*Your task*:
Those lines of the following listing which contain the string "agent" should be returned.

──────────

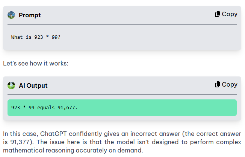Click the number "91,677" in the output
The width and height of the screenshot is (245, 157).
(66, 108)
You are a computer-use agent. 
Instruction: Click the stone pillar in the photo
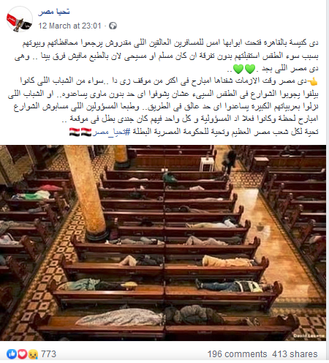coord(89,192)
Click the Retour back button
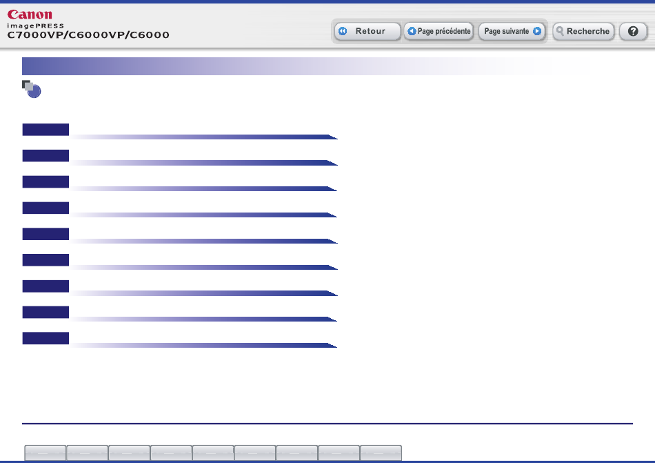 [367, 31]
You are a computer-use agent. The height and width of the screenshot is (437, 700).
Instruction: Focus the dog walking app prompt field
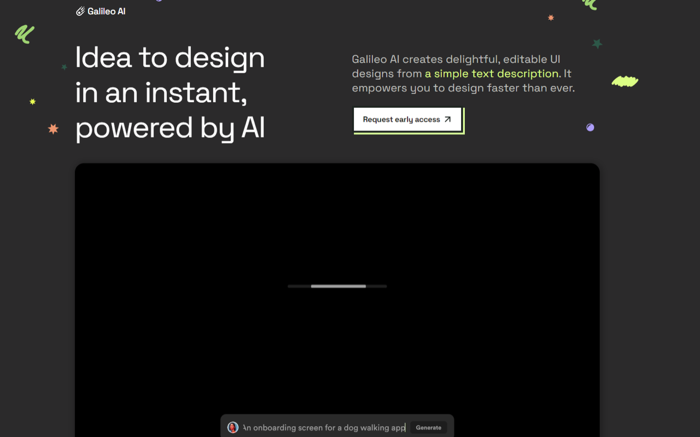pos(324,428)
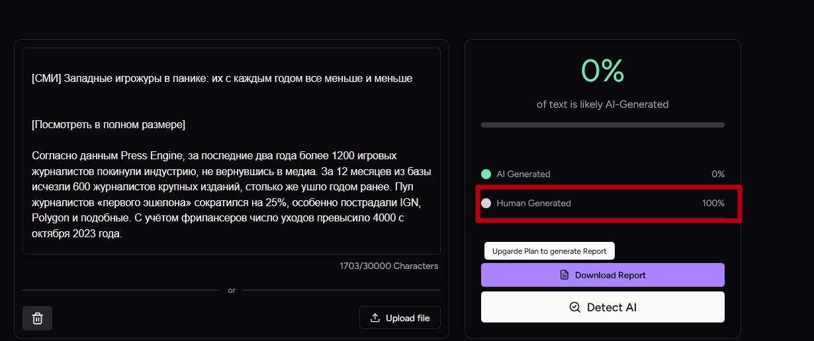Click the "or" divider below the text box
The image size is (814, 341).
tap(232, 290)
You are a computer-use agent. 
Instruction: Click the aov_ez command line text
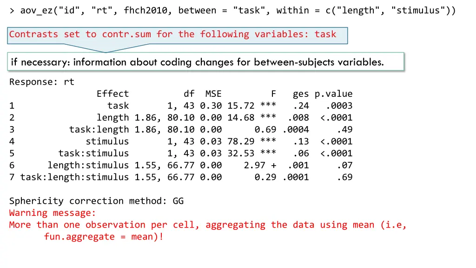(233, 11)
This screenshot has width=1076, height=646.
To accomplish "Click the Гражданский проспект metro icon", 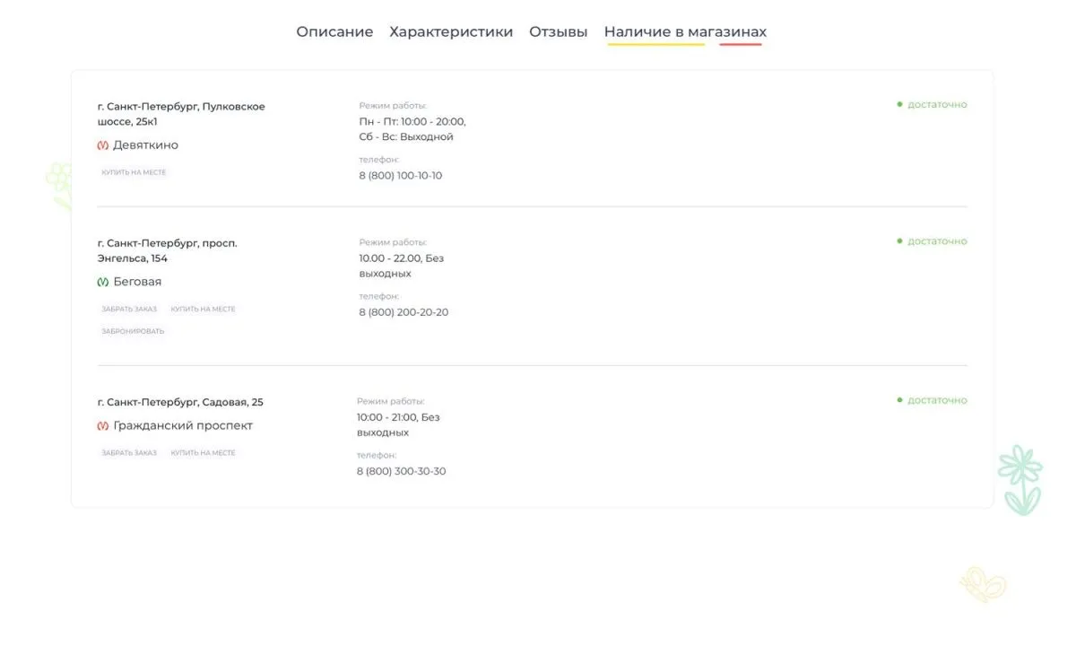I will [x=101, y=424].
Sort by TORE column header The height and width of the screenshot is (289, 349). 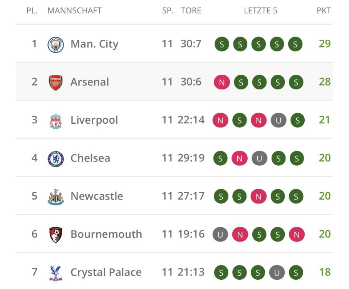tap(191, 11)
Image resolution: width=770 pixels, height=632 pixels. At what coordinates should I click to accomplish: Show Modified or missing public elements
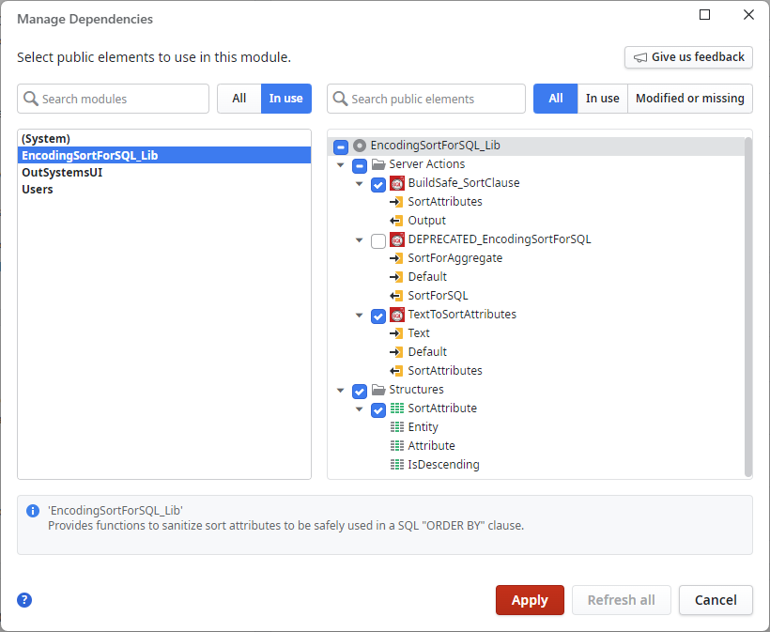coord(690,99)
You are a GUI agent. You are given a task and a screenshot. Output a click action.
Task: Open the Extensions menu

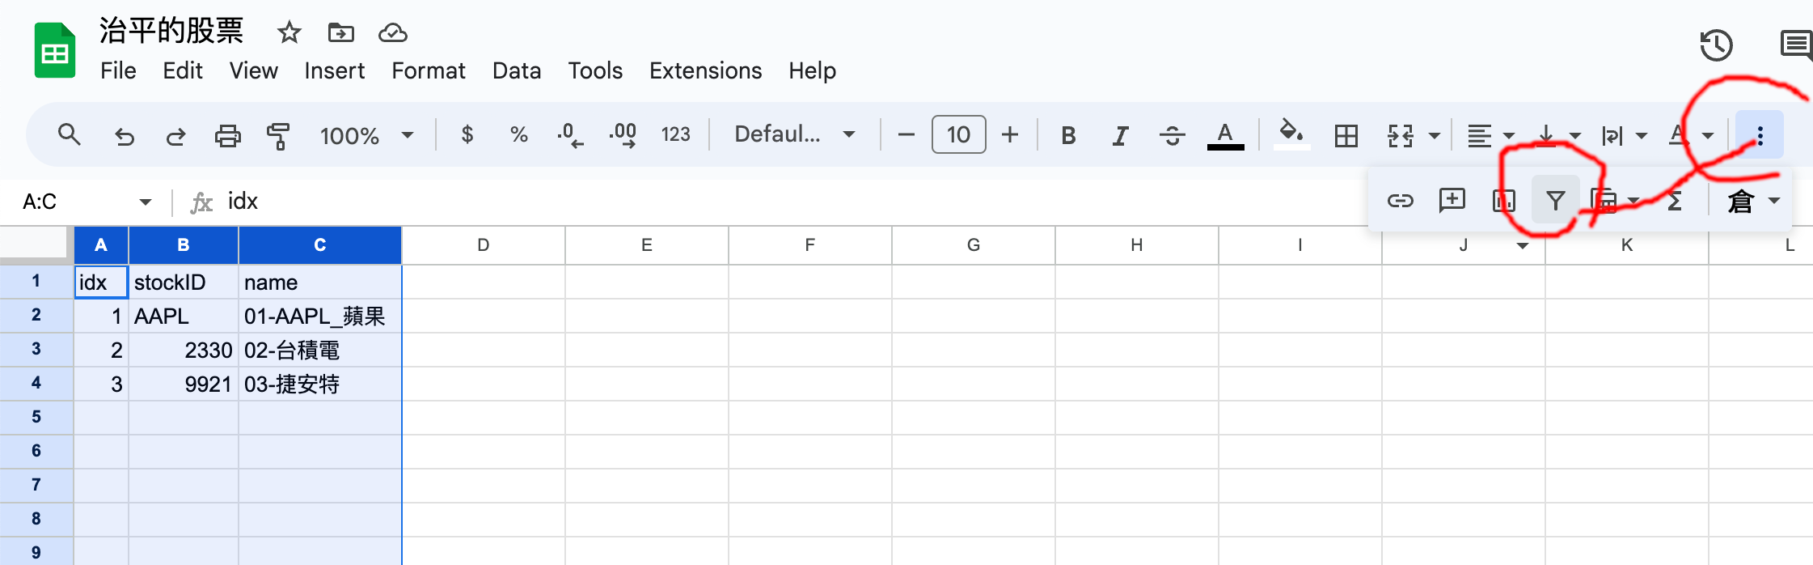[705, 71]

──────────

*Final answer*:
You are a computer-use agent. 
You are a computer-use agent. The height and width of the screenshot is (437, 700).
You are a computer-use agent. 
You are a GUI agent. You are given a task and a screenshot. Output a click action.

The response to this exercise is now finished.